The Na+,K+pump and muscle excitability

Abstract

In most types of mammalian skeletal muscles the total concentration of Na⁺,K⁺ pumps is 0.2–0.8 nmol g wet wt⁻¹. At rest, only around 5% of these Na⁺,K⁺ pumps are active, but during high-frequency stimulation, virtually all Na⁺,K⁺ pumps may be called into action within a few seconds. Despite this large capacity for active Na⁺,K⁺ transport, excitation often induces a net loss of K⁺, a net gain of Na⁺, depolarization and ensuing loss of excitability. In muscles exposed to high [K⁺]_o or low [Na⁺]_o, alone or combined, excitability is reduced. Under these conditions, hormonal or excitation-induced stimulation of the Na⁺,K⁺ pump leads to considerable force recovery.

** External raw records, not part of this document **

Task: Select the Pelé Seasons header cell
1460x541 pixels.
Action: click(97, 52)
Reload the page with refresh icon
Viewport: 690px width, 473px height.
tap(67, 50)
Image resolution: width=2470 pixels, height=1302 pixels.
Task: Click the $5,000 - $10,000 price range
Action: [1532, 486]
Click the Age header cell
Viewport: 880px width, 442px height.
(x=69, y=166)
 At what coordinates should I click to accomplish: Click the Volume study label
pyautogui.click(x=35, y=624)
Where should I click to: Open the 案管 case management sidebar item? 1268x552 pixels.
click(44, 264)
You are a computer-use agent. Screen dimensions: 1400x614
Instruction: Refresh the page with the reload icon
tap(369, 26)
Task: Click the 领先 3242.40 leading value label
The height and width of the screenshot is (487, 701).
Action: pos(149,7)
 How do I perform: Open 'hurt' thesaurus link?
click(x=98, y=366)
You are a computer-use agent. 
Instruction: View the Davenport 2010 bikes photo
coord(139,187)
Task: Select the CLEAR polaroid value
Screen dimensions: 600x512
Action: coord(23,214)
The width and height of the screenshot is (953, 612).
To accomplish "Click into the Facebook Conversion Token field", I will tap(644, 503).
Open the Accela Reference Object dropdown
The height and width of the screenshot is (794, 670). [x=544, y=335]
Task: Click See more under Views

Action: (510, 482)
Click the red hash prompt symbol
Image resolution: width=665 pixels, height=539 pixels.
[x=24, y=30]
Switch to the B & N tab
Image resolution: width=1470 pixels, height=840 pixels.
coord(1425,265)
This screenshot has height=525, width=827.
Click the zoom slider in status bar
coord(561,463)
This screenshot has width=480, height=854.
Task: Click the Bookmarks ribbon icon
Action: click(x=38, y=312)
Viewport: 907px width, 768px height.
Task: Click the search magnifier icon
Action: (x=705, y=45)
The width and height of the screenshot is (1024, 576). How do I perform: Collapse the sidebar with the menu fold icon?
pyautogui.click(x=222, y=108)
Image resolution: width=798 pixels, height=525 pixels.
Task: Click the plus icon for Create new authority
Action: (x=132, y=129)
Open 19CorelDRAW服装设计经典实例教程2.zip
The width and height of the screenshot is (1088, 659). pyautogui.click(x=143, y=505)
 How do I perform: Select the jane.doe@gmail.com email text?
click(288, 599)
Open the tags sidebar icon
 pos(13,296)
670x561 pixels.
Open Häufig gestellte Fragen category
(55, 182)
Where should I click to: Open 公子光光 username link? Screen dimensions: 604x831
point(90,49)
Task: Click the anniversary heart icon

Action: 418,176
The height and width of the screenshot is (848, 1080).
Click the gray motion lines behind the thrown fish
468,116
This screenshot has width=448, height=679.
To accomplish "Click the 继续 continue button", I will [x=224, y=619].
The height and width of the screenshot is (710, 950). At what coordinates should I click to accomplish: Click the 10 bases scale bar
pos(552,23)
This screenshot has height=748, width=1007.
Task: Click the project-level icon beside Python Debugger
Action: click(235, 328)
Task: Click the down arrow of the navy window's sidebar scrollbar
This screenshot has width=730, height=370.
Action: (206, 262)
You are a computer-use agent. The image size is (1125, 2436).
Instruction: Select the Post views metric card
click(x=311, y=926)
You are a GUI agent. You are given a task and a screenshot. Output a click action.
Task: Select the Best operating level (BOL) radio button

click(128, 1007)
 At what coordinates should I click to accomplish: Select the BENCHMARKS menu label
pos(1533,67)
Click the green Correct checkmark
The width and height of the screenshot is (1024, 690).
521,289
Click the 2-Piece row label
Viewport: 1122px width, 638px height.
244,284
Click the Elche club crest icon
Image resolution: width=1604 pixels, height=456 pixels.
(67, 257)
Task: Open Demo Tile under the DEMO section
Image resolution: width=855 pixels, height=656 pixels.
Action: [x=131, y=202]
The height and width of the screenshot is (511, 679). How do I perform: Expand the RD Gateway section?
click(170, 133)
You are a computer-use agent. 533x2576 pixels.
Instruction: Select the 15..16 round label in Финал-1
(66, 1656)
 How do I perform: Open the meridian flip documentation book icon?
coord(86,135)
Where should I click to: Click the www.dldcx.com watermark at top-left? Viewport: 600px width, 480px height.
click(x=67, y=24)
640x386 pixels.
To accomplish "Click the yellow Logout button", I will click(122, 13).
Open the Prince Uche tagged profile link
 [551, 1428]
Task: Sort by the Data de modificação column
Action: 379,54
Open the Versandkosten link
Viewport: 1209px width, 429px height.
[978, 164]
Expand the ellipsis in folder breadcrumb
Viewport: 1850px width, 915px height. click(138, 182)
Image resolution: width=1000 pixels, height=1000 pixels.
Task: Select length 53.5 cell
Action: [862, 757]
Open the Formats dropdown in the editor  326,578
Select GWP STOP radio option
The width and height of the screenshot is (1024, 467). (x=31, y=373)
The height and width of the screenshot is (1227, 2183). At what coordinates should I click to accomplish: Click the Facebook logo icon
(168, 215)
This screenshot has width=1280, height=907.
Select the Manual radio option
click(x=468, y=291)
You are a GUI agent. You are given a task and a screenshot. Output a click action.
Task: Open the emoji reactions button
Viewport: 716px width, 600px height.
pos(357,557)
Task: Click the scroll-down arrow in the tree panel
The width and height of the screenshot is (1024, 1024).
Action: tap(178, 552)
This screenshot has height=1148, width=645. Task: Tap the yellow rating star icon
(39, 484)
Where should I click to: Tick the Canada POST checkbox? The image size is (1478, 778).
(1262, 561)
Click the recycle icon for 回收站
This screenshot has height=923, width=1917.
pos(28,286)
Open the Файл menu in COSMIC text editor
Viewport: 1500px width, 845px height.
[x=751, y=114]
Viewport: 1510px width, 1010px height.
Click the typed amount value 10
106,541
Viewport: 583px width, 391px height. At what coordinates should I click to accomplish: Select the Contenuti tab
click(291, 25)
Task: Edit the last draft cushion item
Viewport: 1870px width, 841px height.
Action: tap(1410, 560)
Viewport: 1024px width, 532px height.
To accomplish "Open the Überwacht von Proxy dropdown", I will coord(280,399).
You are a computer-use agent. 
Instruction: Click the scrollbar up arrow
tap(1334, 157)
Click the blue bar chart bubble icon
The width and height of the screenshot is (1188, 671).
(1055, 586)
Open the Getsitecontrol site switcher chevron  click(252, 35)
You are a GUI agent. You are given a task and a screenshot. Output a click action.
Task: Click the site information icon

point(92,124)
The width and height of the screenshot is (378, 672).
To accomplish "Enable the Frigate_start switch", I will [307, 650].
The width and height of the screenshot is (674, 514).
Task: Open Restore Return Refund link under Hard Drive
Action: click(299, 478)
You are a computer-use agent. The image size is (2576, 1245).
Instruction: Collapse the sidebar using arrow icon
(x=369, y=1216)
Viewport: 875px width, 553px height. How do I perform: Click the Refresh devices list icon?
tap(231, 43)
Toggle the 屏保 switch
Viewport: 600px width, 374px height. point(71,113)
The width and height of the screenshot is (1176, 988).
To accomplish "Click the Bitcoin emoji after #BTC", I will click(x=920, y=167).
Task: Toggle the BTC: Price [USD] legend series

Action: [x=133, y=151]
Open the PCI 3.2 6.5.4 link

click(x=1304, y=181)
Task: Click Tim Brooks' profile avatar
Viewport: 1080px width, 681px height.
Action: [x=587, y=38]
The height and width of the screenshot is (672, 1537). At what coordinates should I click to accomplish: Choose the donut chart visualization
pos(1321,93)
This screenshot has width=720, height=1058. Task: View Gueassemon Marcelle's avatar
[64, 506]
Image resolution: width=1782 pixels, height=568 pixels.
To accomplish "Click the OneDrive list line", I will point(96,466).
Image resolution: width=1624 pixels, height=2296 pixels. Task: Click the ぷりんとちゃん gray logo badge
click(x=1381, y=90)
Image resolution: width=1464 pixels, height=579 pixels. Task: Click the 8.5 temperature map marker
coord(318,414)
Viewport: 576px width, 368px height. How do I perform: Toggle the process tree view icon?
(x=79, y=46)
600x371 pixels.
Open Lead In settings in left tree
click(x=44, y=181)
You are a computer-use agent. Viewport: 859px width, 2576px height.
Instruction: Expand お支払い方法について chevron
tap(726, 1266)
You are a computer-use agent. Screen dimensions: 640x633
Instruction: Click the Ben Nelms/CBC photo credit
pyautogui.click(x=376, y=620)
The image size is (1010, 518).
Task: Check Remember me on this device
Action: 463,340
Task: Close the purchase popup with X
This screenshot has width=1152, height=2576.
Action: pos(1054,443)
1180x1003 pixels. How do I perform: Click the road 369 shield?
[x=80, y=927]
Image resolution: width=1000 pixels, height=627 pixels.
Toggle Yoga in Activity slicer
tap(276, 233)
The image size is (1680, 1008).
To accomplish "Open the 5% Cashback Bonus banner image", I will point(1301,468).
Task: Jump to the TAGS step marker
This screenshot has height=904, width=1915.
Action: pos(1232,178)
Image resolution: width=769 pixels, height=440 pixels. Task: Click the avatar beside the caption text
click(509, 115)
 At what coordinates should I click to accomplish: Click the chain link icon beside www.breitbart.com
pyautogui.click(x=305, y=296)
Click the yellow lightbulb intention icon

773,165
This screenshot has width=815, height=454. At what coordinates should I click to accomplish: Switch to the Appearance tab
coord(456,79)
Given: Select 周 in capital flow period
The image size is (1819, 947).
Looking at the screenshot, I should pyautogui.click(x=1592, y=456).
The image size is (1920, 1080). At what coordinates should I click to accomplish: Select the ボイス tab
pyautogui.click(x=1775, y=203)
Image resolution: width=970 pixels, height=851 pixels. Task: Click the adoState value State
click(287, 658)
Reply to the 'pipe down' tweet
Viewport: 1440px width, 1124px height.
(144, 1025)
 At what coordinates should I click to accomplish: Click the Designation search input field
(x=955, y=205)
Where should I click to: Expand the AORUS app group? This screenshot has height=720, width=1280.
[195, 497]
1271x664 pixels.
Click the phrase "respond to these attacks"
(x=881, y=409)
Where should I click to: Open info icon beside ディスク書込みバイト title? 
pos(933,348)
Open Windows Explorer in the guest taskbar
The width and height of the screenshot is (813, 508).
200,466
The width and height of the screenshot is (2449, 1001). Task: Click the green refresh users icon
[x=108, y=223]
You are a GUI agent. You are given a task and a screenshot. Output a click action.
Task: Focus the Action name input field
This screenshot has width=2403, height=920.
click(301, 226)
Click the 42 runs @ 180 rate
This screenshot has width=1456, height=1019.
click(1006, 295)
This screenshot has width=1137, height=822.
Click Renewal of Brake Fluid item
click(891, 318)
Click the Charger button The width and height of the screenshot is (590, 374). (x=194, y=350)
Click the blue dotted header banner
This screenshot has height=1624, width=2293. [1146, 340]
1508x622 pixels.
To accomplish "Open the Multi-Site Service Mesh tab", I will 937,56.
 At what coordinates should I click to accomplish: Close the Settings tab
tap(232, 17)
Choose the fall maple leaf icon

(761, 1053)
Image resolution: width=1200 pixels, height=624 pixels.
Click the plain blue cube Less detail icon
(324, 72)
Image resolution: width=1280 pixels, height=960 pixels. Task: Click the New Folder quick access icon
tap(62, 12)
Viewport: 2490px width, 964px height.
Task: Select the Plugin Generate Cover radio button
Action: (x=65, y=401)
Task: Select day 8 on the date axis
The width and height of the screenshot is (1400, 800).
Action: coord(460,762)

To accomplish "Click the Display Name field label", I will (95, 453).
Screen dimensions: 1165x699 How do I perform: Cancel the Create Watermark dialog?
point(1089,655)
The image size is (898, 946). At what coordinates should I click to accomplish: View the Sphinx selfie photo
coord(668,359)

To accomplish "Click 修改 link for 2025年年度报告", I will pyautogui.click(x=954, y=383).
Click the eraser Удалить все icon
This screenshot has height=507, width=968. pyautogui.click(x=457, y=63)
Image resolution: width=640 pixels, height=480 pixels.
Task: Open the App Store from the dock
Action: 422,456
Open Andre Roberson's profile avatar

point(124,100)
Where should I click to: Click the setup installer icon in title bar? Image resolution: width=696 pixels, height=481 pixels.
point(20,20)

This recovery can be blocked by ouabain and seems to be the result of Na⁺,K⁺ pump induced hyperpolarization and restoration of Na⁺,K⁺ gradients. In muscles where the capacity of the Na⁺,K⁺ pump is reduced, the decline in the force developing during continuous electrical stimulation (30–90 Hz) is accelerated and the subsequent force recovery considerably delayed. The loss of endurance is significant within a few seconds after the onset of stimulation. Increased concentration of Na⁺ channels or open-time of Na⁺ channels is also associated with reduced endurance and impairment of force recovery. This indicates that during contractile activity, excitability is acutely dependent on the ratio between Na⁺ entry and Na⁺,K⁺ pump capacity. Contrary to previous assumptions, the Na⁺,K⁺ pump, due to rapid activation of its large transport capacity seems to play a dynamic role in the from second to second ongoing restoration and maintenance of excitability in working skeletal muscle.